Mornings after my chores are done, I go down the…to the practice yard outside SI:7 and put in a couple hours sparring with the trainees and beating up the target dummies. A girl’s got to keep her edge. I was a trainee here once too, not so long ago, so I don’t go too soft on them—you don’t do nobody any favors that way. They’ve got a recruitment poster up on the wall that says what you’ve got to do to work for SI:7, and I figure once I’ve got a little more spit ’n polish, I’ll go try to sign up. Meanwhile, I can help give these raw trainees a bit of practical experience, maybe help ’em live a little longer.
One morning I was sparrin’ with a fresh-faced young thing, not a day over sixteen and Westfall-bred just like me from the looks of him, when Master Shaw himself come…came out to the yard to watch. Marko ran at me with his wooden swords whirling out front, leanin’ way out forward like he’s scared of somethin’, which I guess probably he is. I slipped in across his path, scooted around behind him and gave him a soft boot in the seat. He was bent over so far he couldn’t hold his balance and he went down all a’tumble in the grass. He rolled over with his swords still in hand—a good sign—and scrambled to his feet red-faced.

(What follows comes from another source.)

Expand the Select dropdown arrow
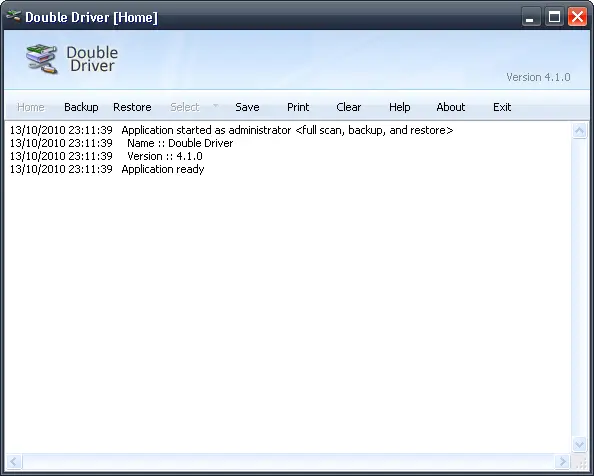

“Don’t you lean forward so much,” I said, keeping just out of range, “you stick your neck out like that and somebody’s gonna hack it off. Look,” I bent way over forward, comically imitating his posture. “This is you. What you gonna do if I stand like this?” For answer he swung his right-hand chop stick around in a slow arc toward my neck, and I nodded. “That’s right.” And then I spun around inside the lazy fall of his arm and took a long step into his personal space with my right elbow up in his face and my left heel hooked behind his. Trying to back away, he tripped on my leg and sprawled on the grass again.
“Keep your feet under you,” I said. “It’s hard enough keepin’ your head attached without stickin’ your neck out like that.” I saw that he was shame-faced, so I gave him a smile and a hand up. “Buck up, kiddo. You handle your weapons real fine. All you got to do now is learn how to dance a little better.” I winked and nodded at him, “Let’s have it again.”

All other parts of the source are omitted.